■ **THE PROBLEM**
Starting with the line that contains "Keep IMAP/SMTP service Off via radio button" and ending with the last line of the entries, repeat exactly those lines and nothing else, pictures excluded.

■ **Collected data entries**
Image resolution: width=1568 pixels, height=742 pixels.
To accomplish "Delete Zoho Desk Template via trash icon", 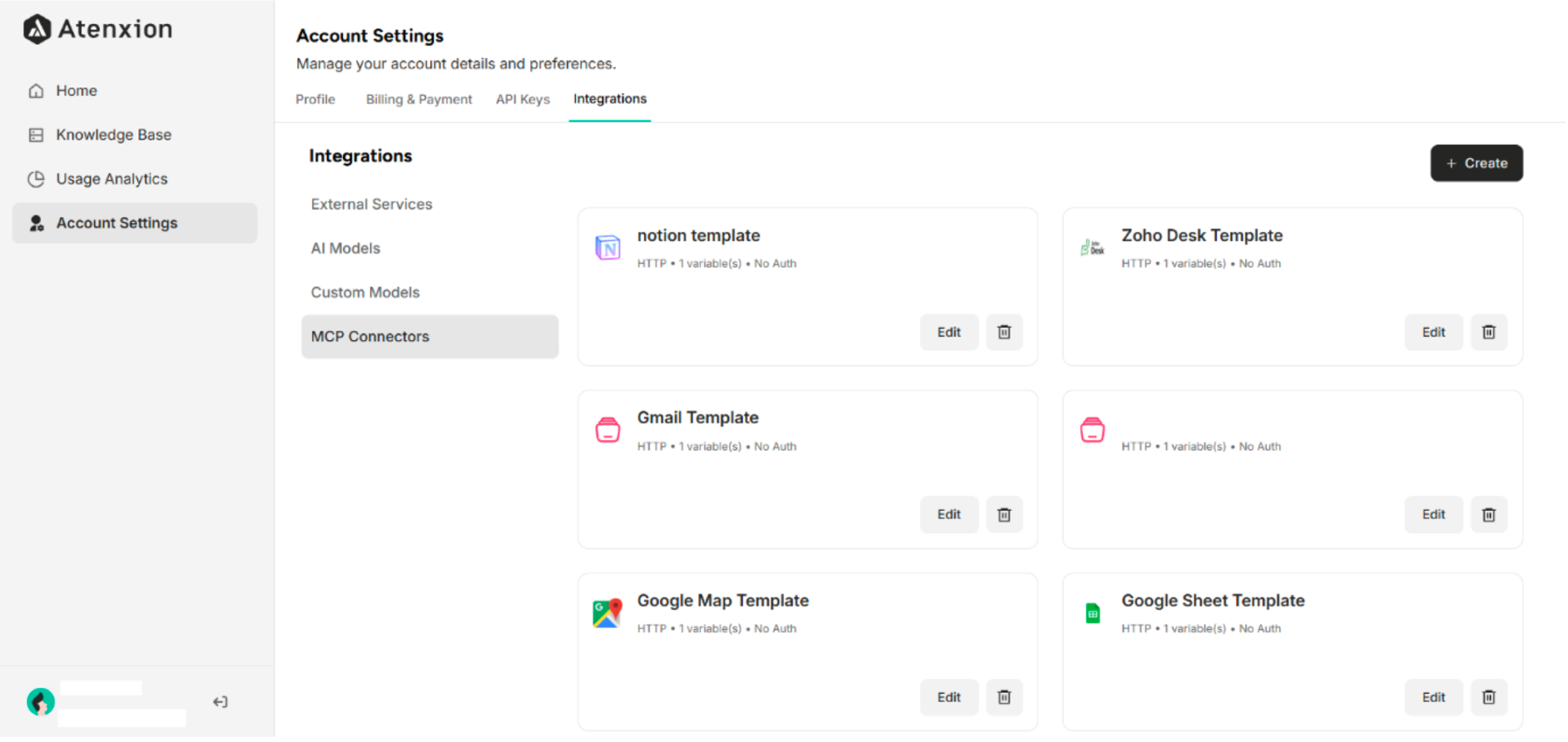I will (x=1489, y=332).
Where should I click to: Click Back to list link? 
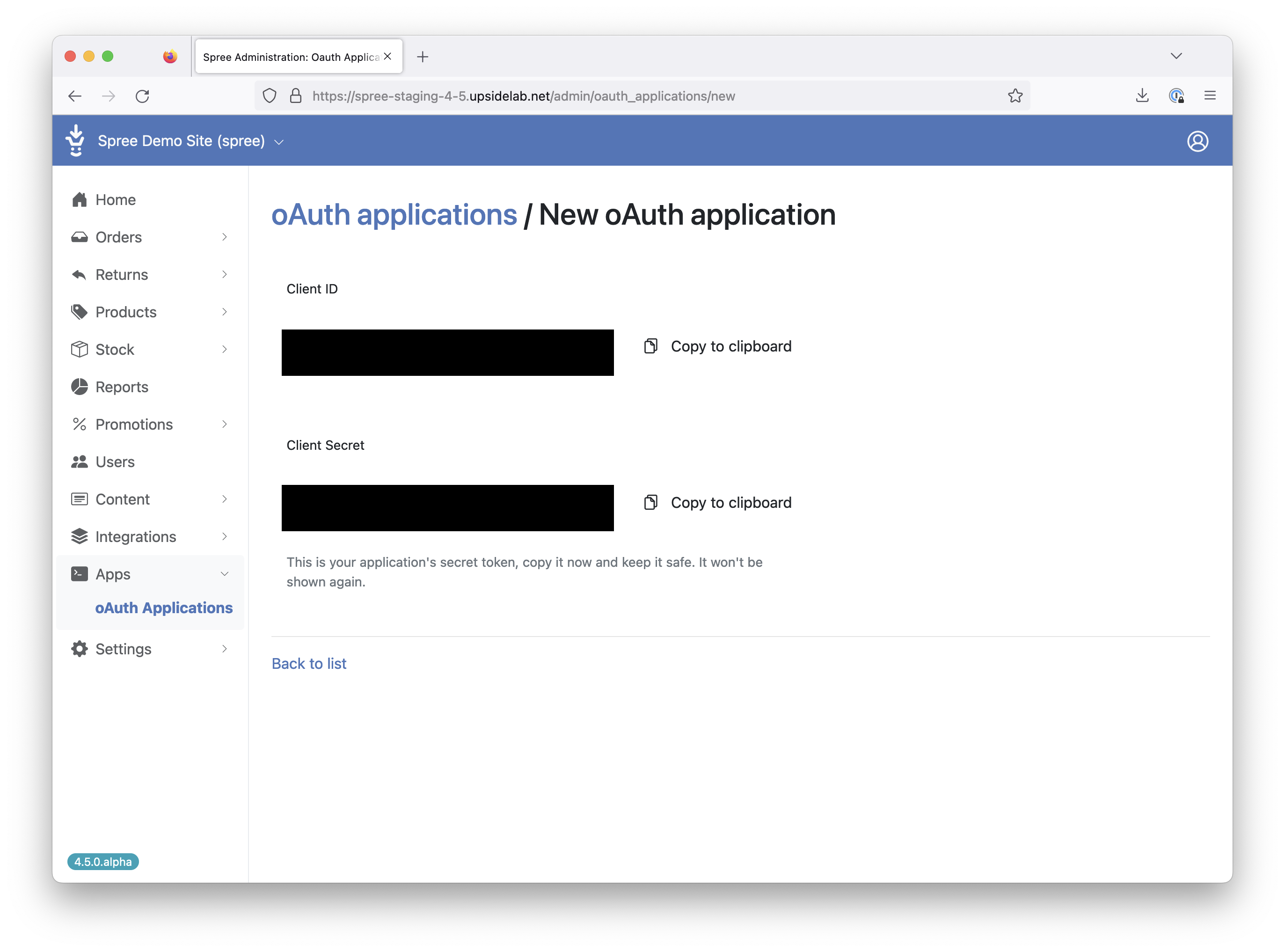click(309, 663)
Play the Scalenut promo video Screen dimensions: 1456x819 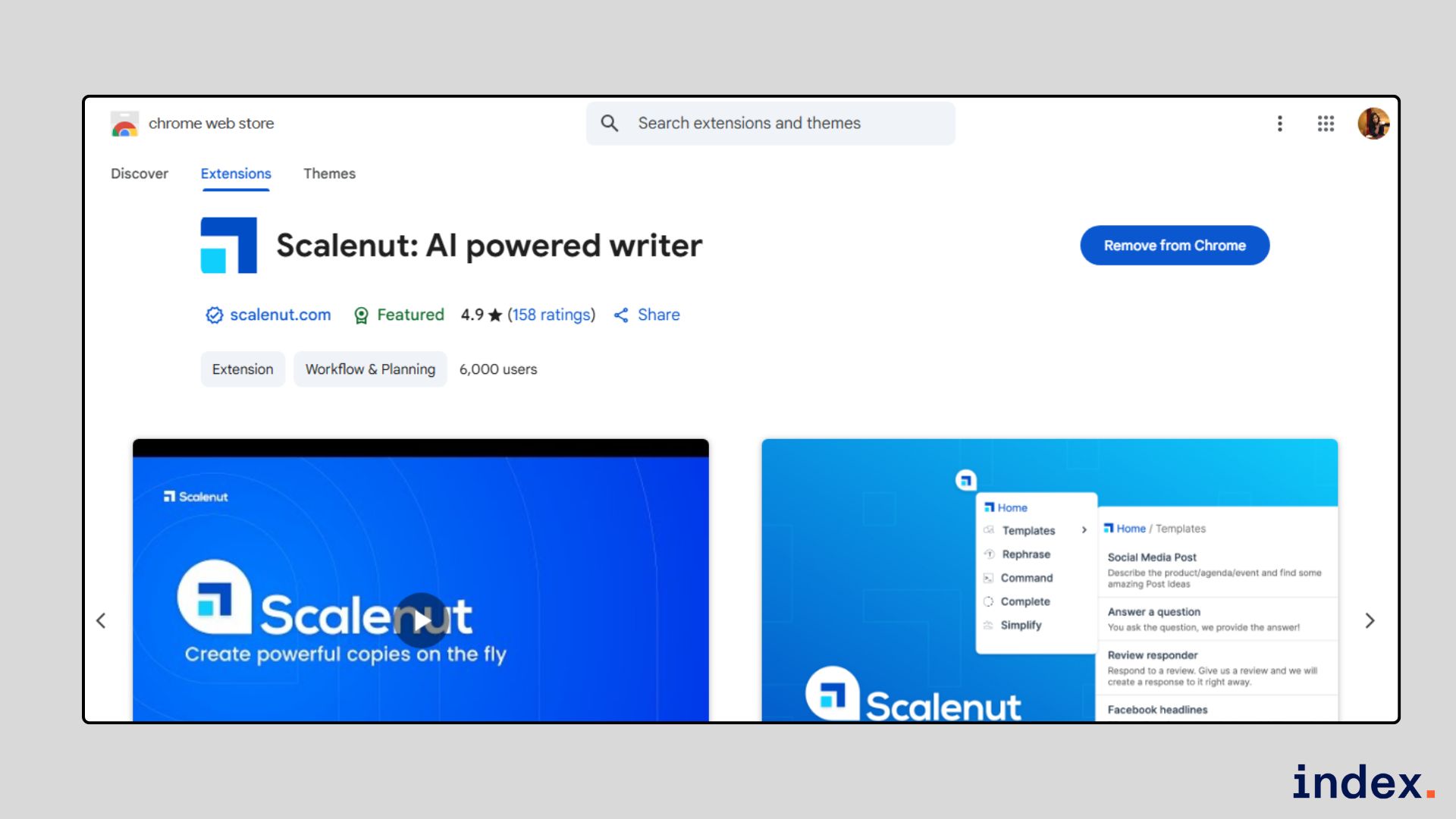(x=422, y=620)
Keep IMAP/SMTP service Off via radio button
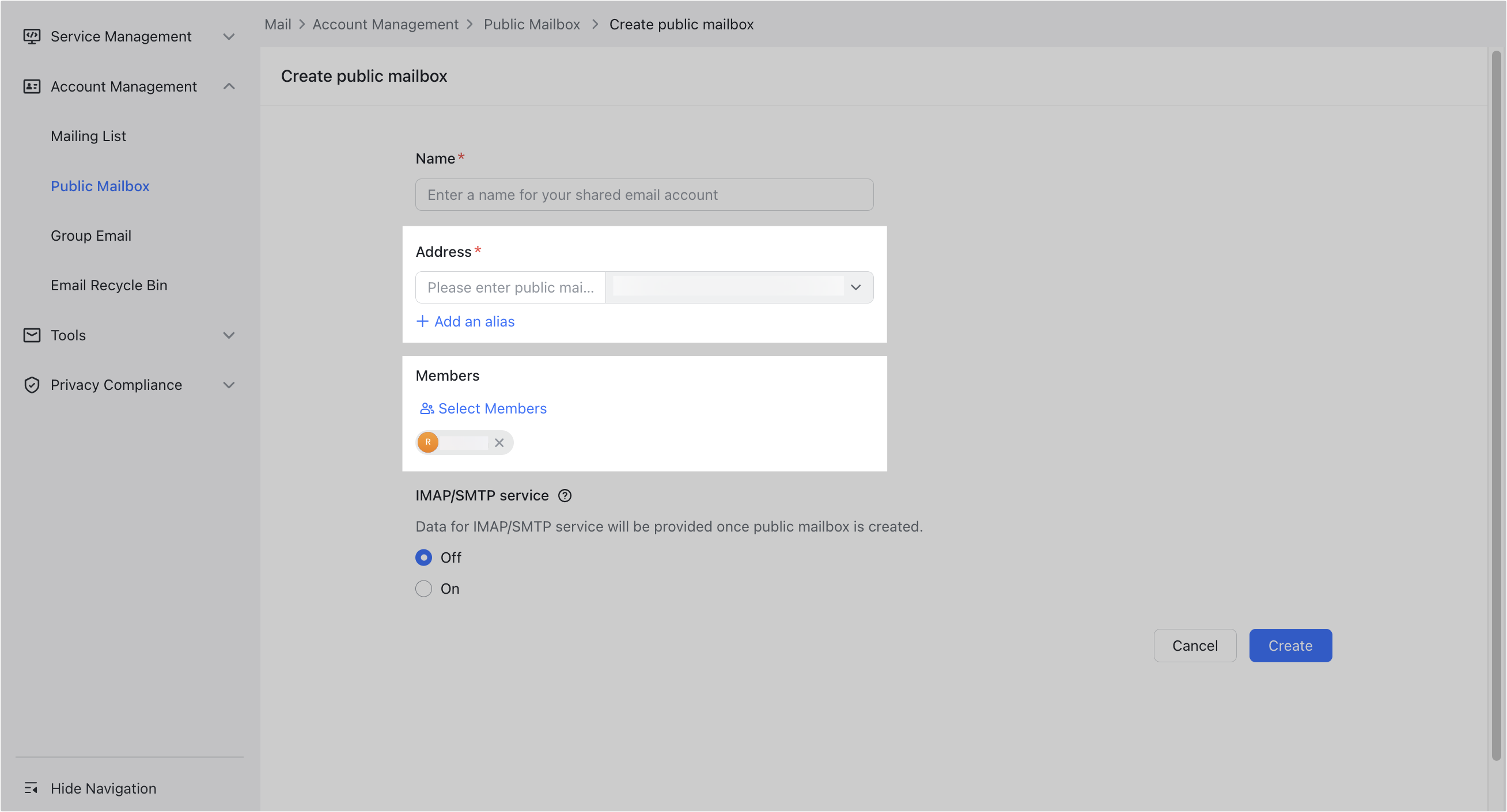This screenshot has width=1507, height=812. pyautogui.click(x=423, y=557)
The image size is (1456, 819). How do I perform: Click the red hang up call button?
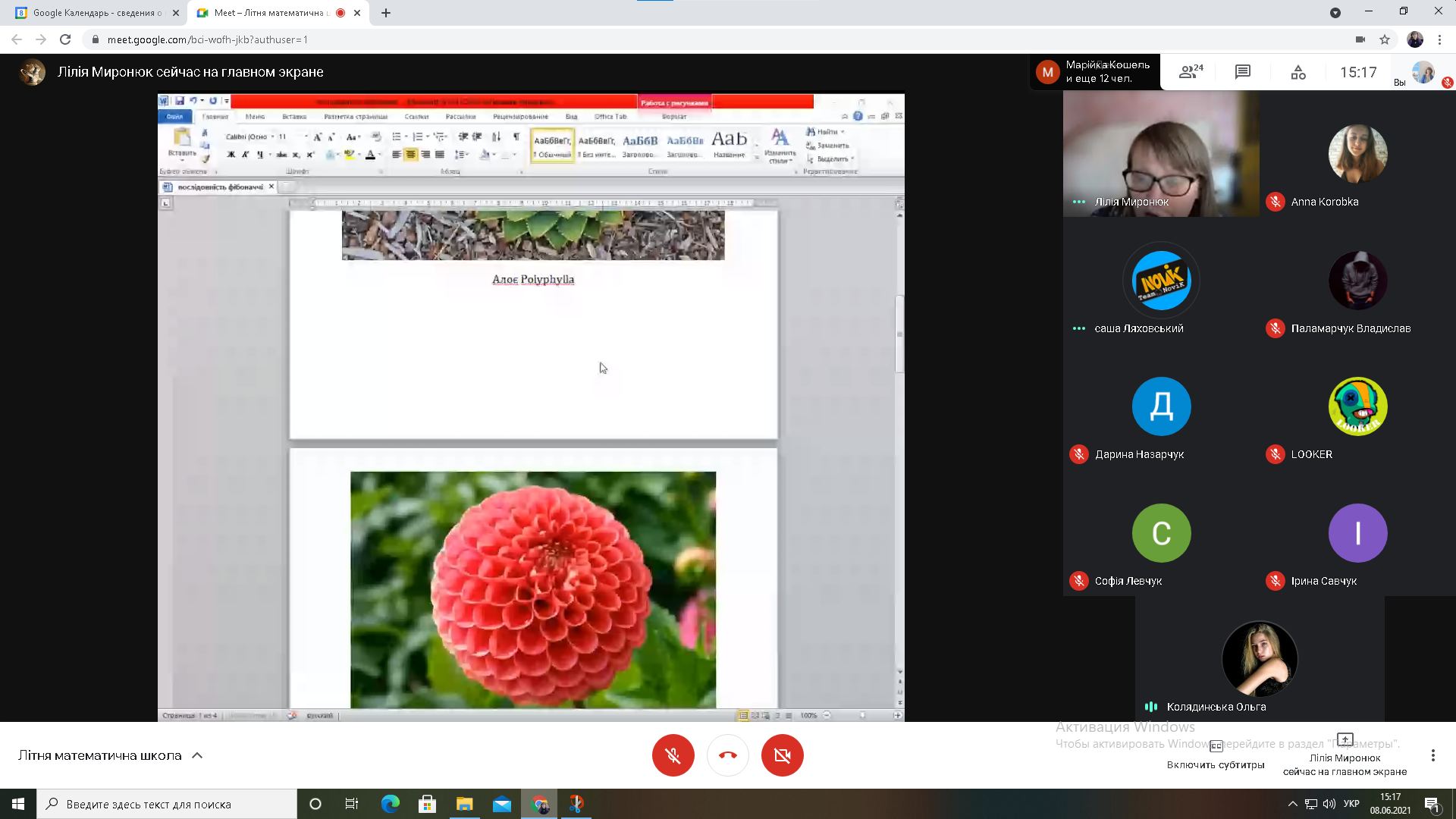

■ **RESULT OF THE EXERCISE**
Keep IMAP/SMTP service Off via radio button
This screenshot has width=1507, height=812. pyautogui.click(x=423, y=557)
The image size is (1456, 819). How do I perform: Click the red hang up call button?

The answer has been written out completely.